Often I am reminded that but for the grace of God go I!
Another thing I try to remember, but often I fail, is to treat everyone nicely, with compassion, because we never truly know what the other person is dealing with or going through!
Coming off the incredible high of the wedding of the century coupled with having my whole family together for 4 days, including my NCfamily, I found myself confronted by some difficulties. I've expressed some of these set backs on Facebook this week and have withheld one. On Facebook I've shared the news that both my prized tractor and my most necessary GMC Acadia are on the fritz. Here is a Friday night update: the tractor is back in business thanks to friend Keith fixing the old girl up and running like new. The car, well, not so much. It seems some previous repairs were far from repairs and I have some serious damage to both tires and alignments. Coupled with the need of a brake job, I'm looking at an easy $ 1,000 expense, never good, but coming one week after the wedding of the century, which as expected carried the price tag of the century.

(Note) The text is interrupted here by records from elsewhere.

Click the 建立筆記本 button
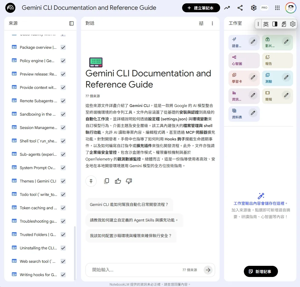This screenshot has height=287, width=300. click(x=201, y=8)
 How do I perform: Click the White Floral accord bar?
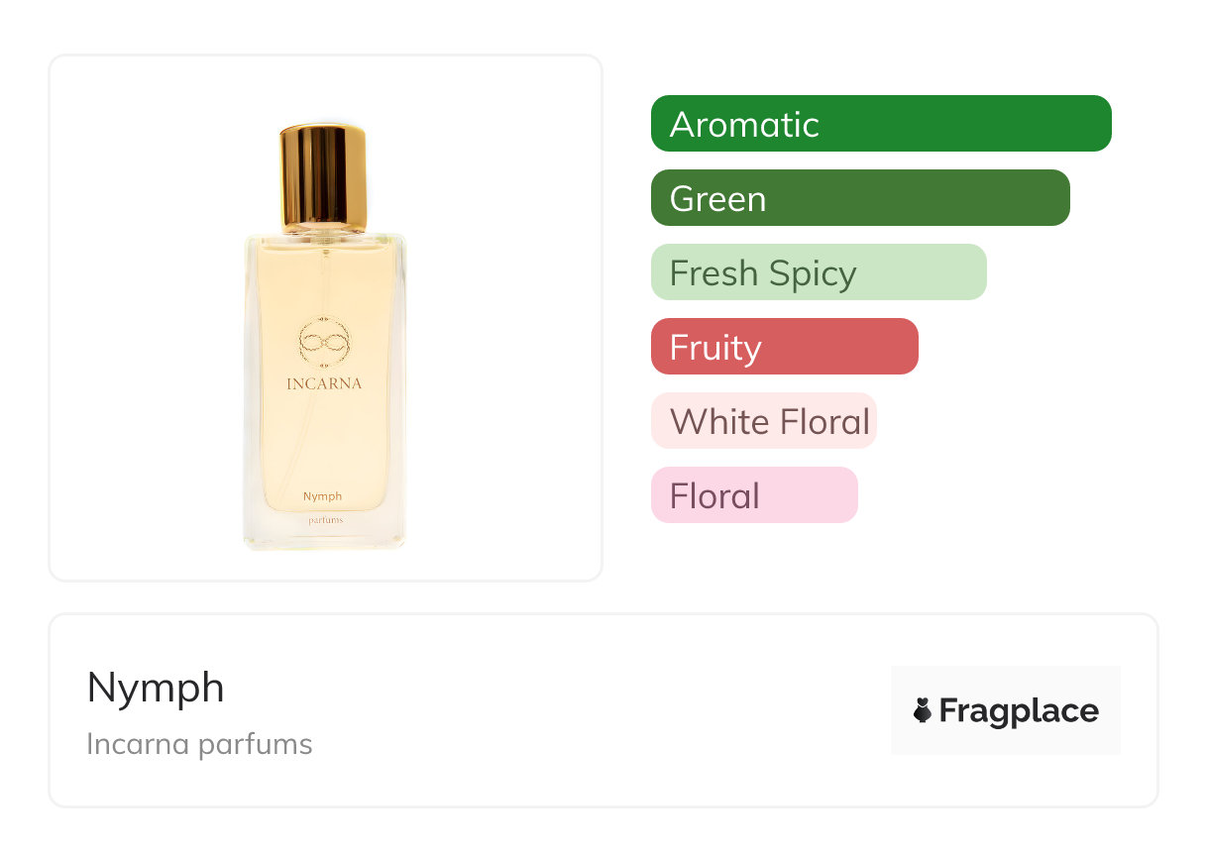point(763,421)
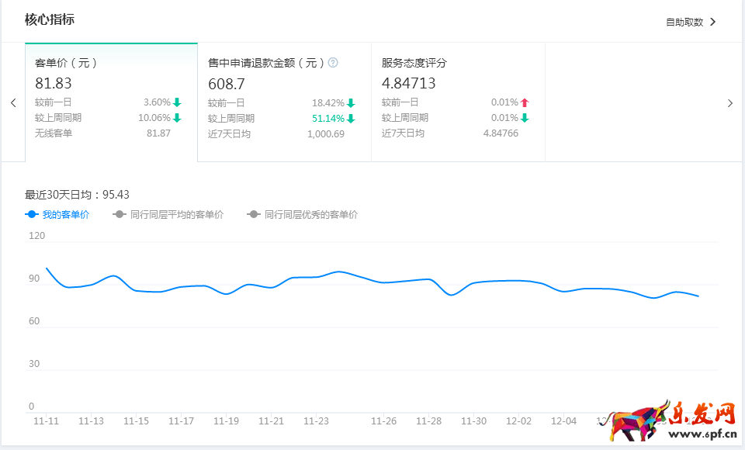Switch to the 售中申请退款金额 metric card

tap(284, 102)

For reasons I will not elaborate upon, I also am sad to report that my wife is no longer working at the local Humane Society. Suffice to say her contract time is up and no further offer was forthcoming. It was indeed a great run for her. She worked very hard for them but now, we move on to whatever else is next.
Life happens doesn't it?
So while I was inclined to whine a little bit about some of this post-wedding back to earth reality I was made aware of many stories of incredible pain and incredible hope. These examples make car repairs and even job interruptions seem so silly. I want to be sensitive here but feel like there is enough "well known" details to share these stories and remind everyone that we are all on a journey together. And journeys come with both smooth sailing and choppy, sometimes rough waters.

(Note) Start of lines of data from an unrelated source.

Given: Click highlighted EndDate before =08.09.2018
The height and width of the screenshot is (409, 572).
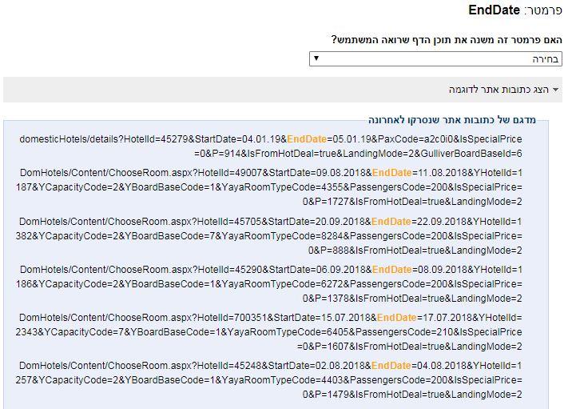Looking at the screenshot, I should (391, 270).
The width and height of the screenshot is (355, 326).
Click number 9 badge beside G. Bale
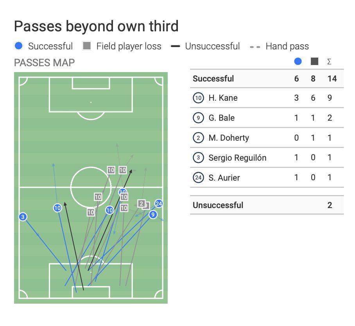tap(198, 118)
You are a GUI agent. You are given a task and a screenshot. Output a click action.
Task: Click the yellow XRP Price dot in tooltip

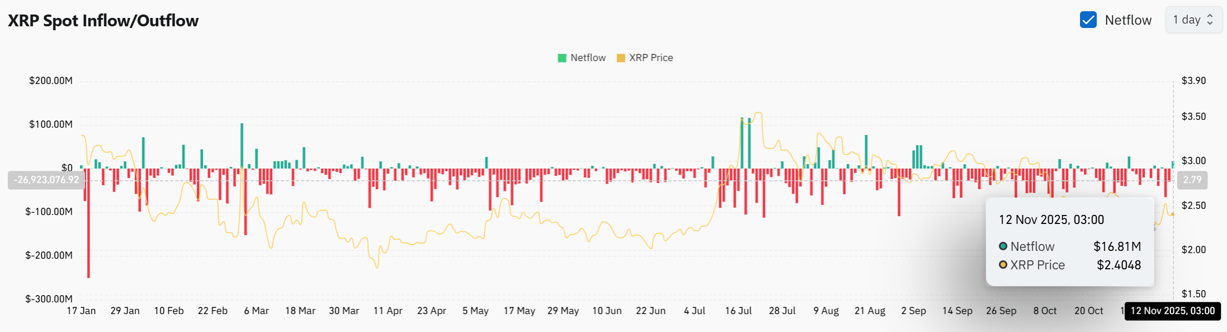pyautogui.click(x=1003, y=265)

As my family prepared for a wedding, another family from our church parish was sadly preparing for the funeral of their not yet 30 year old son. This young man, who served our country in the military, had his life on earth cut short by a terrible car accident. He would be gone in the blink of an eye, completely unexpected. His parents, heart-broken and grief-stricken, also shared their hope and joy of their son experiencing eternal life with their God. There would be a great outpouring of love and support from the parish family and after the funeral, family and friends gathered to celebrate the life of this fine young man.

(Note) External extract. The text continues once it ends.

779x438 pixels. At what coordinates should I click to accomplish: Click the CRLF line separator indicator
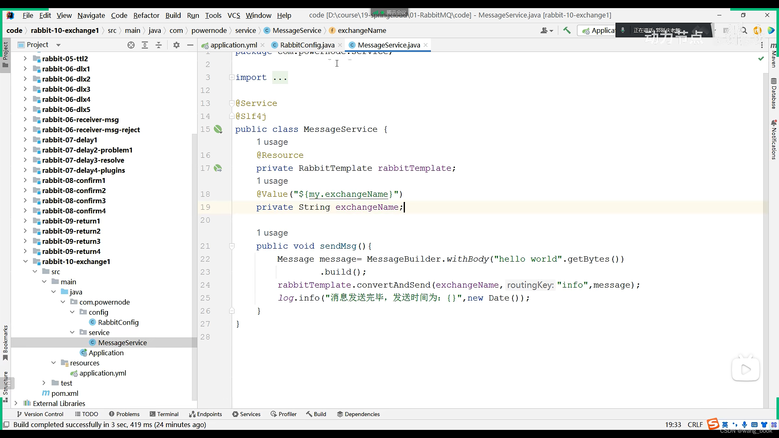pyautogui.click(x=695, y=425)
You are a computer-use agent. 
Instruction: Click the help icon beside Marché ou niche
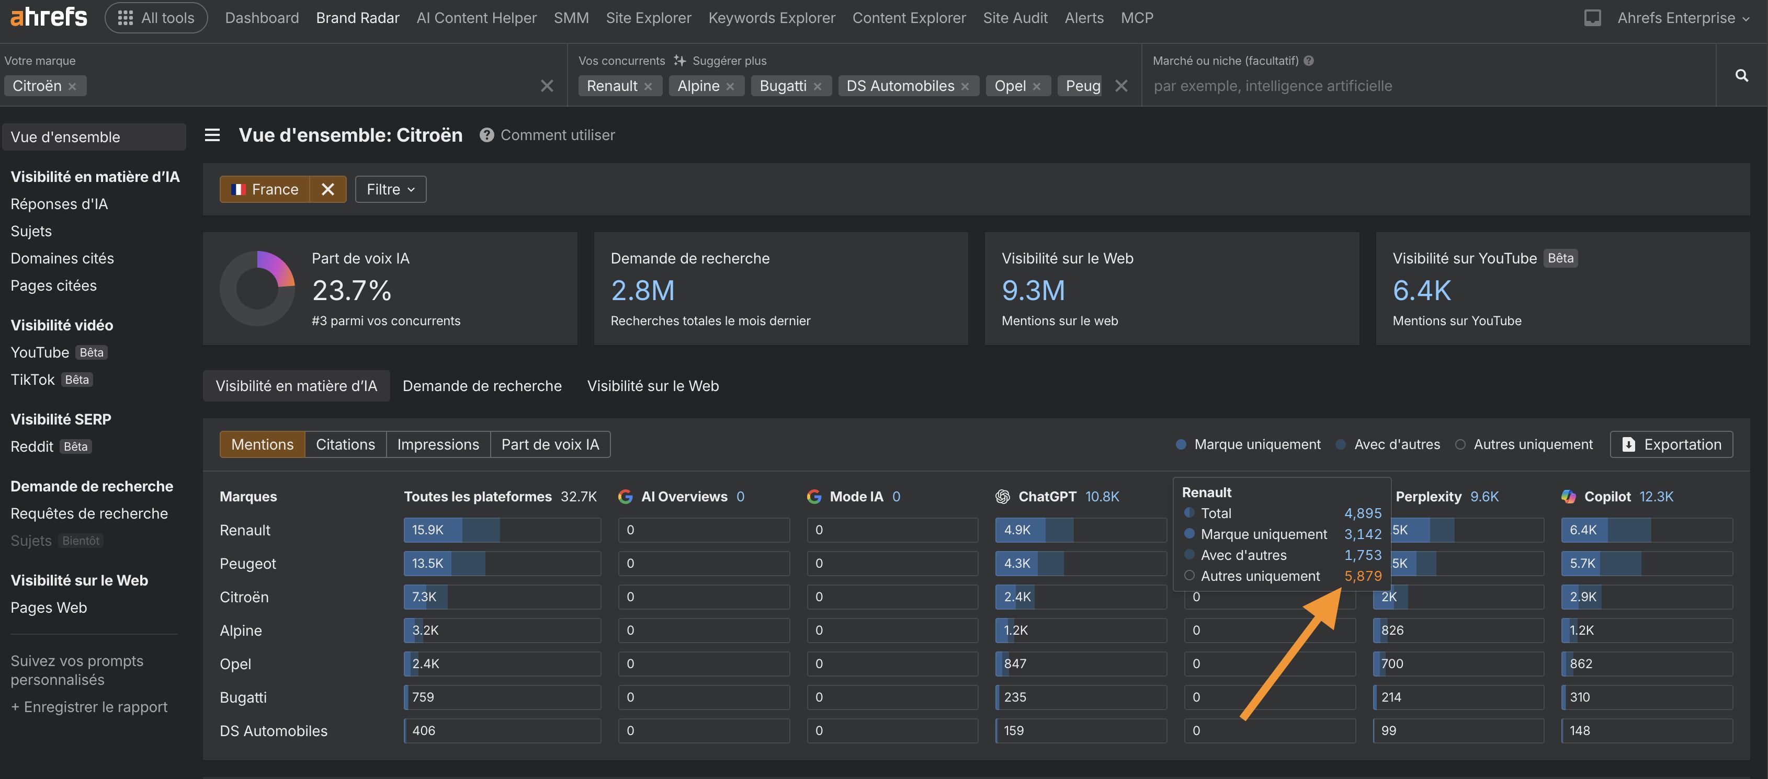[x=1309, y=61]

During the same week, our parish community and the entire Archdiocese would be notified that a holy, young priest, currently serving the USCCB was diagnosed, after experiencing some brief pain, with a serious cancer. This too was totally unexpected. Our priest friend demonstrated great spiritual witness for all those who care for him and are praying for him by resting in the love of Jesus and the maternal care and concern of mother Mary. His parents, both active volunteers around the parish, have vowed to be by his side and walk this journey with him. And there is great hope in the multitude of prayers being offered by a large community of people of faith.
Finally, I'm sharing a story of the goodness of everyday normal people coming together in extraordinary ways to help someone in need. One of our co-workers was diagnosed with cancer last year and faced months and months of chemo, radiation and surgery. It was rough but she persevered. As her diagnosis was improving, her husband was diagnosed with a very aggressive and challenging cancer. Both of them would be faced with helping the other through their own realities of being cancer patients. A group of employees got together and started raising some money, one of the coordinators of this effort, a cancer patient herself! Today, our co-worker was presented a check for several thousand dollars; not an effort of the corporation, an effort by ordinary folks working as tellers, bankers, clerks, analysts, etc. What great joy and hope in a situation that still is fraught with challenges and not knowing completely what the future may hold.
These are but three examples that I have witnessed in the past two weeks. These examples make my little broken car or tractor or any of the other myriad of things I can carry on about seem small and even perhaps ridiculous. Everyone has a story, sometimes it's not necessarily "happy ever after". Everyone has to decide how they will deal with the challenges; even the pain. Everyone has to decide how they will act and react. Everyone has to decide if they will seize even the smallest of victories in these times of great battle.
All of this should be a reminder that everyday we must strive to love one another, pray for one another, appreciate one another and constantly pray to God for thankfulness, understanding, wisdom, forgiveness and intercession for our own, and our family and friends, many needs.
In every example of incredible pain, I see a story of even more incredible hope!